Sayang, sosok Alysam itu sudah tiada. Aku jadi penasaran sebenarnya sebesar apa pesonanya sampai membuat dua pria tampan menyukainya. Selama ini Jorda selalu bercerita padaku bahwa ia menyukai Alysam, tapi dia tak tahu bahwa Tirga juga sempat memiliki perasaan terhadap Alysam. Aku ingat betul Jorda pernah bilang bahwa ia merelakan wanitanya demi Tirga. Ini sungguh membingungkan. Jadi mereka berdua intinya sama-sama tidak tahu bahwa mereka merelakan wanita yang mereka cintai demi persahabatan mereka? Kenapa aku jadi terharu mendengarnya?

"Masalah mulai muncul ketika tiba-tiba orangtua Alysam dan Jorda memutuskan untuk menikah. Ya meskipun kami berkecimpung di dunia musik cukup lama, kami nggak pernah mengenalkan orangtua kami. Gejolak mulai muncul. Di situ aku semakin sadar bahwa Jorda sungguh-sungguh mencintai Alysam. Aku lihat sendiri betapa Jorda menentang pernikahan kedua orangtua mereka pada awalnya. Tapi aku nggak tahu kenapa tiba-tiba dia menyatakan bahwa ia menyetujui pernikahan kedua orangtua mereka. Setiap kali aku tanyakan alasannya, Jorda cuma bilang ini demi kebahagiaan orang di sekitarnya. Dia bilang ini sebagai tanda balas budi juga karena dia telah membuat ibunya pergi dari dunia ini terhadap ayahnya. Ia mau semua orang bahagia."

Astaga, ini persis dengan yang Jorda katakan sebelum ia menciumku kala itu. Ia juga bilang bahwa ia merelakan semuanya demi orang-orang yang ia cintai. Ia melakukan itu juga demi Tirga agar kepercayaan Tirga tidak hilang padanya. Mereka berdua pria yang sama-sama tak punya teman dan untuk pertama kalinya mereka menemukan apa itu arti kepercayaan dari persahabatan. Karena tak ingin persahabatan mereka rusak, mereka pun merelakan semuanya. Aku jadi paham sekarang. Kenapa Jorda sampai segitunya dengan Jorda. Begitu pula sebaliknya.

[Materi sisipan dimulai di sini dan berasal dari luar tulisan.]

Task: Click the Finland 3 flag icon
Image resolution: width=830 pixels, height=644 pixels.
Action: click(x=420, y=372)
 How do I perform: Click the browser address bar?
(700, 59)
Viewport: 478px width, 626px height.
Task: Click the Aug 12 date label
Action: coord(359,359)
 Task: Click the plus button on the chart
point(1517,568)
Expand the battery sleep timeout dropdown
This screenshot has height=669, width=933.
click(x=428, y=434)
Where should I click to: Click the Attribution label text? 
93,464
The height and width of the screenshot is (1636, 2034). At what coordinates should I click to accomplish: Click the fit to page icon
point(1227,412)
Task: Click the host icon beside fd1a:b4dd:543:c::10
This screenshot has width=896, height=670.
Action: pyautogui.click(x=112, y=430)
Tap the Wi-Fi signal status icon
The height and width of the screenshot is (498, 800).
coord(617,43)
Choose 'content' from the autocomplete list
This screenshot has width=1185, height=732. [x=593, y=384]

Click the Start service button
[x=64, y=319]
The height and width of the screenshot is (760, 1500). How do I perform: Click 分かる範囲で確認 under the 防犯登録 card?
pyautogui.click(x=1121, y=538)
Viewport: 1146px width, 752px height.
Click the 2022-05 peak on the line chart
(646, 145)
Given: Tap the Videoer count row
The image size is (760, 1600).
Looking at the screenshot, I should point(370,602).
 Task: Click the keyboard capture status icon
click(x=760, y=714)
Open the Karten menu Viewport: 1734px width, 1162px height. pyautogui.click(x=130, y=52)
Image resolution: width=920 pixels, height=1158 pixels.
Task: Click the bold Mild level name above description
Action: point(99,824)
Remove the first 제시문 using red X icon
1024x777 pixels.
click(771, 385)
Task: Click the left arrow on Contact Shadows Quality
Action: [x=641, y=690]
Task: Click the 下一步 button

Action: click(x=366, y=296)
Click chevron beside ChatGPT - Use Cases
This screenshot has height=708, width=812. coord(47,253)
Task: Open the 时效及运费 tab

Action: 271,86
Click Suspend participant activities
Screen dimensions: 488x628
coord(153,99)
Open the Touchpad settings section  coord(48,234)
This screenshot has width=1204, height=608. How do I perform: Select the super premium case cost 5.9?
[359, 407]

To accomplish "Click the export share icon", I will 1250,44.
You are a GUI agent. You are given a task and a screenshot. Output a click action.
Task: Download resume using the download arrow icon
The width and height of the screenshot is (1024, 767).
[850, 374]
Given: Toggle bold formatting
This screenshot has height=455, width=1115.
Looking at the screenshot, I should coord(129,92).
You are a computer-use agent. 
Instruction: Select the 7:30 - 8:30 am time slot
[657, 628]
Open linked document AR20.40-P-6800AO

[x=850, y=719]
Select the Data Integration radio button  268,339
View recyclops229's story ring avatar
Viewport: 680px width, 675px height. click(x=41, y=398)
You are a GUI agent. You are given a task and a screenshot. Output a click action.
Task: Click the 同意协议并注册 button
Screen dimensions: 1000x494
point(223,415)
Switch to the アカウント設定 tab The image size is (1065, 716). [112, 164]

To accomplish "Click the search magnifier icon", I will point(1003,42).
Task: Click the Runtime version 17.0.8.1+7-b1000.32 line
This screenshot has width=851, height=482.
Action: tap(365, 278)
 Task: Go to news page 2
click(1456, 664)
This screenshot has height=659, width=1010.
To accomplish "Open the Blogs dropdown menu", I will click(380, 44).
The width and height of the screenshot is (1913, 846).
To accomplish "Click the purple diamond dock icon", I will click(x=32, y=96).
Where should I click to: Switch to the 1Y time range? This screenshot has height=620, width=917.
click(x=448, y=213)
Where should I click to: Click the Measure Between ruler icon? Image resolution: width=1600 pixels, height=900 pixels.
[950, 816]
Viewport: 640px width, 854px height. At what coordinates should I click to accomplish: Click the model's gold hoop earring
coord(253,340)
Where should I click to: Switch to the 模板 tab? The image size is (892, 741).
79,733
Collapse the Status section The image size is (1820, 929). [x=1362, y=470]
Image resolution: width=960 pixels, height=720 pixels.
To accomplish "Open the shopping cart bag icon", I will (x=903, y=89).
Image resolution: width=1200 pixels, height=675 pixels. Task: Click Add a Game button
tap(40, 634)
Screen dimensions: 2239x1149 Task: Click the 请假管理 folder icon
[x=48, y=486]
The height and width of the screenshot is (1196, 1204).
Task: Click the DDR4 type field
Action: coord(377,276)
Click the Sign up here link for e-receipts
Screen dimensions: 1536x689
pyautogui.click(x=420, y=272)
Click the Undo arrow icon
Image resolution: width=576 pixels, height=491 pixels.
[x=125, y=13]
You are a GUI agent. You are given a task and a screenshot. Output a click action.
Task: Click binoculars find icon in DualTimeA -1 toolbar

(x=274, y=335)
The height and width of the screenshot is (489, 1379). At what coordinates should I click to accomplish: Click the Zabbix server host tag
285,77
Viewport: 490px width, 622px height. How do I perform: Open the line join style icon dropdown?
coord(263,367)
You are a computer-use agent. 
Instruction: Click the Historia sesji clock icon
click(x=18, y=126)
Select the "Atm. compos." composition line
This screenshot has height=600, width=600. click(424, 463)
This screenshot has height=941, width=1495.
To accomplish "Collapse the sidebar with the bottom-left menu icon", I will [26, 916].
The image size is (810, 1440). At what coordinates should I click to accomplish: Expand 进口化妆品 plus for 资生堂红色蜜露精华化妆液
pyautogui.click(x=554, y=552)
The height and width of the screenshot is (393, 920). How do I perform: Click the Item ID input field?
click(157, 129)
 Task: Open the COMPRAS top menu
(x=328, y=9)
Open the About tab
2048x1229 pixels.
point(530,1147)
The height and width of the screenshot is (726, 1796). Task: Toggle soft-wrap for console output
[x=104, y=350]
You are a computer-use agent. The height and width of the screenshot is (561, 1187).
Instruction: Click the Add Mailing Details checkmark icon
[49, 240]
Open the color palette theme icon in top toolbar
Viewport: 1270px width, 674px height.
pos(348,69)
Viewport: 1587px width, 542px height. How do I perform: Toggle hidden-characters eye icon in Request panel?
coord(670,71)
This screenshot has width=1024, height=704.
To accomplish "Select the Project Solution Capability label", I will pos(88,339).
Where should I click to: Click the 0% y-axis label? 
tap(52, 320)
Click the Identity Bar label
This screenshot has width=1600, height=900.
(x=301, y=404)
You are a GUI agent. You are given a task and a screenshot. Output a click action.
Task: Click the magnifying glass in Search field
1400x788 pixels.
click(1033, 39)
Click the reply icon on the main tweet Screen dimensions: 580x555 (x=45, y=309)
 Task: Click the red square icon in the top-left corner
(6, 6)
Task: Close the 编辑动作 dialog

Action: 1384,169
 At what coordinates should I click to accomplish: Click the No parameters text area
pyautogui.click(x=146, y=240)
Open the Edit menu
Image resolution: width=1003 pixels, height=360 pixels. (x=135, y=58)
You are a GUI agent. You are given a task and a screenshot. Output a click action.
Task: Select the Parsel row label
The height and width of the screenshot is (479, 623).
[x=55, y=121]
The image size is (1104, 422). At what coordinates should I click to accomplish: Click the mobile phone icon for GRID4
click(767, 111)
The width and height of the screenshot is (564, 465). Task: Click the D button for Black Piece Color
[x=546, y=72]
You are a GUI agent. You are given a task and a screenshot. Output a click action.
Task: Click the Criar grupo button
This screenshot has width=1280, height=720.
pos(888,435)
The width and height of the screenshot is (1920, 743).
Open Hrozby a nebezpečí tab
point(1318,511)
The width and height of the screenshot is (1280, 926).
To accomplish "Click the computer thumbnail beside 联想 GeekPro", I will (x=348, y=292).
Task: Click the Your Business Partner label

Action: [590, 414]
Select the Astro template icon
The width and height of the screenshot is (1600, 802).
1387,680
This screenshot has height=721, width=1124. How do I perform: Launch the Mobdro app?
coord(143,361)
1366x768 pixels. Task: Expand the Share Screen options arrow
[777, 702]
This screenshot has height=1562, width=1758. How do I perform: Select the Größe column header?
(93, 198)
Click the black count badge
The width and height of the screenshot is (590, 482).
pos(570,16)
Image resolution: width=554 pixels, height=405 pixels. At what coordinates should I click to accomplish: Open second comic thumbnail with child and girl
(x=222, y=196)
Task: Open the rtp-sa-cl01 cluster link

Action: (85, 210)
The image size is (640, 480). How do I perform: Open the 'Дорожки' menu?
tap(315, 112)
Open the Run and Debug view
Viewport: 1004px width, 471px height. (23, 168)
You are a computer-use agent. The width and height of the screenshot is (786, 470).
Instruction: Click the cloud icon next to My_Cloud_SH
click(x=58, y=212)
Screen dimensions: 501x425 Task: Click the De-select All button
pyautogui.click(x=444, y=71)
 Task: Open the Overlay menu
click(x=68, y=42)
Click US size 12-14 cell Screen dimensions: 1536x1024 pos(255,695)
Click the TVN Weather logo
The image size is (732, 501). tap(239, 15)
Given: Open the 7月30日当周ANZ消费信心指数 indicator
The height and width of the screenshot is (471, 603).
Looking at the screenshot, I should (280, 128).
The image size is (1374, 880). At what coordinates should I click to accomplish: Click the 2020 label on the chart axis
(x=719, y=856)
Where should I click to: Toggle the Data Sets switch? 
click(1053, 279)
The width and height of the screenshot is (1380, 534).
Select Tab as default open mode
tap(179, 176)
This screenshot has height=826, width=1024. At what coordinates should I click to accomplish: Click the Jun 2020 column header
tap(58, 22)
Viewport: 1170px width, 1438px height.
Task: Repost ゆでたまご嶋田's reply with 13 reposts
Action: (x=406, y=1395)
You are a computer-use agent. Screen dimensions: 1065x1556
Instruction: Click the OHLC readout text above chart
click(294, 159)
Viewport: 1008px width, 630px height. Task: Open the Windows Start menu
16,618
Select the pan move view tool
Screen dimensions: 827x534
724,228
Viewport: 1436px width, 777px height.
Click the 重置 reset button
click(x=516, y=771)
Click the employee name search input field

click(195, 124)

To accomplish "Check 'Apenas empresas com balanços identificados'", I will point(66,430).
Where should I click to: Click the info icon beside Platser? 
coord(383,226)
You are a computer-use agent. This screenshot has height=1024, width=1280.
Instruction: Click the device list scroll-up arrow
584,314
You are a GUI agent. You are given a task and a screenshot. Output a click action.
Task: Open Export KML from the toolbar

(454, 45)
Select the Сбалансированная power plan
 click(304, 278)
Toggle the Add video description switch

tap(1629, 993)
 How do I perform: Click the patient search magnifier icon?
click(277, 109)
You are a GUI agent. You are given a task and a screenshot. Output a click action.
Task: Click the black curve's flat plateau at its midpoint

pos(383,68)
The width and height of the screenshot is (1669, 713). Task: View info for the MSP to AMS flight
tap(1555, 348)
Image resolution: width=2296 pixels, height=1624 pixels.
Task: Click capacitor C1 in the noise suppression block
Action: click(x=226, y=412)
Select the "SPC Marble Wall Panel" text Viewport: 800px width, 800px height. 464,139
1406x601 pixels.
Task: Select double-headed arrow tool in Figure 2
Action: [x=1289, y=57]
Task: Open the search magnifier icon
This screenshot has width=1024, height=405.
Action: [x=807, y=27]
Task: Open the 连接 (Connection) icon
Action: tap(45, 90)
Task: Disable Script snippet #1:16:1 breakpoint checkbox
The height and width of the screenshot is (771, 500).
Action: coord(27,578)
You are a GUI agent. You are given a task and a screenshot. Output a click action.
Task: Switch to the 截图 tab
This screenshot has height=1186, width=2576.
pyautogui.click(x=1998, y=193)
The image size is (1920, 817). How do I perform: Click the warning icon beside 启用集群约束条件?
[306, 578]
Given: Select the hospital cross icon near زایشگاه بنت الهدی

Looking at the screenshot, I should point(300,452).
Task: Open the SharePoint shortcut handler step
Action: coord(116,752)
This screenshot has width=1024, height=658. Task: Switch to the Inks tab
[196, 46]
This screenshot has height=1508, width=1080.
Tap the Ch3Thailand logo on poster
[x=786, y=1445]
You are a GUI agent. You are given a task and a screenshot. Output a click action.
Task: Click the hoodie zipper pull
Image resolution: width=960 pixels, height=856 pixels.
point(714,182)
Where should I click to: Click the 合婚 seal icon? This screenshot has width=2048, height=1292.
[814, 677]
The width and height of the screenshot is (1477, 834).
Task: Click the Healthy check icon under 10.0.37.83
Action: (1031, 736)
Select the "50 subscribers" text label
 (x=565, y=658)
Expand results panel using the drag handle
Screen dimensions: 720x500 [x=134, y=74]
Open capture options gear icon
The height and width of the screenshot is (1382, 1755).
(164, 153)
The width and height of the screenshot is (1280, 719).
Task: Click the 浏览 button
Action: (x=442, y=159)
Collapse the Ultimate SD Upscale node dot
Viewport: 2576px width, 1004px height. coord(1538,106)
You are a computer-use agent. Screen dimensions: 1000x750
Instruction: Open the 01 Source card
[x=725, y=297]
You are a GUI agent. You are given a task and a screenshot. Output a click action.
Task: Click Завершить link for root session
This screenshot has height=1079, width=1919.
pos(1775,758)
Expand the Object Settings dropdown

"Aku nggak pernah tahu sebenarnya soal kisah Jorda tentang kematian ibunya. Ketika aku bertanya pada Shagam, dia cuma bilang itu hanyalah salah paham. Aku juga tahu alasan Jorda menjadi dokter itu sebagai bentuk balas dendam dia agar tak ada yang mati seperti ibunya. Aku nggak tahu ibu Jorda sakit apa. Jorda juga nggak pernah bilang. Dia lagi-lagi hanya bilang bahwa dia pengen lihat semua orang di dekat dia bahagia. Kamu tahu ketika dia bilang gitu? Hati aku cuma bisa meringis sedih. Apalagi melihat ekspresi cerianya yang selama ini hilang semenjak orangtuanya dan Alysam sudah sah menjadi suami istri. Aku tahu Jorda pasti takut kalau aku bersama Alysam meskipun dia nggak pernah bilang hal itu padaku."

Tirga pun menarik napasnya dan mengeluarkannya perlahan. Tatapannya kosong dan terlihat menerawang jauh mengingat kejadian silam yang sedang ia ceritakan padaku.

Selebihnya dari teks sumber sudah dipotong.